Mittelalterliche Weise
Laut neuester Forschung soll der mittelalterliche Sänger Walther von der Vogelweide in Herlheim gelebt haben. Ihm zu Ehren trug der Gesangverein Herlheim mit „Die Minne ist nicht Mann noch Weib“ eines seiner Werke vor, dem mit „Sing a song“ eine ganz andere Weise folgte. „Sing und Swing im Chor“ und eine interessante Version von „Ein Stern der deinen Namen trägt“ bekam das Publikum vom Männerchor Zeilitzheim zu hören. Mit „The lions sleep tonight“ und „Mich trägt mein Traum“ (Original: I have a dream von Abba) hatten die Sänger dann weiter die volle Aufmerksamkeit des Publikums.
„Was woll'n wir auf den Abend tun“ fragte als letzter Gastchor der Gesangverein Grettstadt beim zeitgenössischen fränkischen Volkslied von Gustav Gunsenheimer aus Schweinfurt. „Viele verachten die edele Musik“ und das bekannte „Freude schöner Götterfunken“ waren weitere Beiträge der Grettstadter, denen zum Schluss „Bona Nox“ folgte. Darauf reimt sich „bist ein rechter Ochs“ und stammt von keinem Geringeren als Wolfgang Amadeus Mozart.
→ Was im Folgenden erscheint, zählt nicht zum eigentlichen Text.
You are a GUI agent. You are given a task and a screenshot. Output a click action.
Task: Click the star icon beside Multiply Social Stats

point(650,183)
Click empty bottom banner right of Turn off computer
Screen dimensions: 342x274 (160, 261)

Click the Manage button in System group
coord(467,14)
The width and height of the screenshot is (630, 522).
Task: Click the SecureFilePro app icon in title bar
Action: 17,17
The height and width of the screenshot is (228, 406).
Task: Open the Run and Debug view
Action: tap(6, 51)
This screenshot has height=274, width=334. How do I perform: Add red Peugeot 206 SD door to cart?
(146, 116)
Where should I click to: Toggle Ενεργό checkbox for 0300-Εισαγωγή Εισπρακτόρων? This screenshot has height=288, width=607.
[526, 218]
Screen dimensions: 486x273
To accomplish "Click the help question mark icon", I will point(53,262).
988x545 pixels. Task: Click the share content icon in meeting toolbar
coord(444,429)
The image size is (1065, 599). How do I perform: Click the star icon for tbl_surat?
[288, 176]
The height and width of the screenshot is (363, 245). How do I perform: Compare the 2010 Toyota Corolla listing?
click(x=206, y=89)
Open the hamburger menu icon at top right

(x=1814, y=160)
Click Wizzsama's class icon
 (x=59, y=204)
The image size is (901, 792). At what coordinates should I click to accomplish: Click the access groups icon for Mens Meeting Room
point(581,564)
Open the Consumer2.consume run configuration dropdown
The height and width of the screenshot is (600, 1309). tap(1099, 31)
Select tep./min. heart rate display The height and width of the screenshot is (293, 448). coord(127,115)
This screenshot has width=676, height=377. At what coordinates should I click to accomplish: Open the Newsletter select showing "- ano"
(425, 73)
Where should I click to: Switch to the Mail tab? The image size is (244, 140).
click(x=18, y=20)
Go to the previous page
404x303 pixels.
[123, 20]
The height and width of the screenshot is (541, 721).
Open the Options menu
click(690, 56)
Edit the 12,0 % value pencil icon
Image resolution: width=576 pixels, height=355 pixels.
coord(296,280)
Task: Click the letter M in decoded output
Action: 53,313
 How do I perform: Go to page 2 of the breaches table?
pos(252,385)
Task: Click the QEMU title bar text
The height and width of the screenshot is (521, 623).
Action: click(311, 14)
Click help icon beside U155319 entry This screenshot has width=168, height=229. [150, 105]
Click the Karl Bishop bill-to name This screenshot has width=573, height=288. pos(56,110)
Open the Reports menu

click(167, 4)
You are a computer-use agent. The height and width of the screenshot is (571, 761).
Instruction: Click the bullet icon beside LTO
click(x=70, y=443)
Nicht im Programm aufgeführt, dafür aber umso begeisterter vom Publikum honoriert, war der Auftritt des Grettschter Dreigesangs (Norbert Kraus, Wolfgang Dürr, Albin Hofmann). „Weil's endli' wieder 'nauswärts geht“, freuten sie sich über den Frühling und erzählten vom Schäfer und seinem Schäferkarren. Von einer falschen Liebe und deren Folgen erfuhr das Publikum bei „Schorsch Du musst jetzt nach Amerika“.
Langjährige Treue
Für langjährige Treue zum Gesangverein wurden im Laufe des Abends auch aktive und passive Mitglieder ausgezeichnet. Seit 40 Jahren singt Maria Schmitt im Verein und wurde hierfür von Sofie Schuchbauer vom Fränkischen Sängerbund ausgezeichnet. Die im vergangenen Jahr gestorbene Sängerin Doris Rippstein erhält die Auszeichnung für 40 Jahre posthum. Für zehn Jahre Singen wurde Brigitte Pfister geehrt. 50 Jahre passives Mitglied im Verein ist Arnold Heß. 25 Jahren dabei sind: Erhard Fledering, Josef Fledering, Manfred Huttner, Hans Ixmeier, Ewald Kopp, Bruno Ludwig, Rudi Pfister und Franz Schuster.

„Singen wir ein Lied zusammen“. Mit diesem Kanon aus den USA beendeten alle Anwesenden gemeinsam den offiziellen Teil des Abends.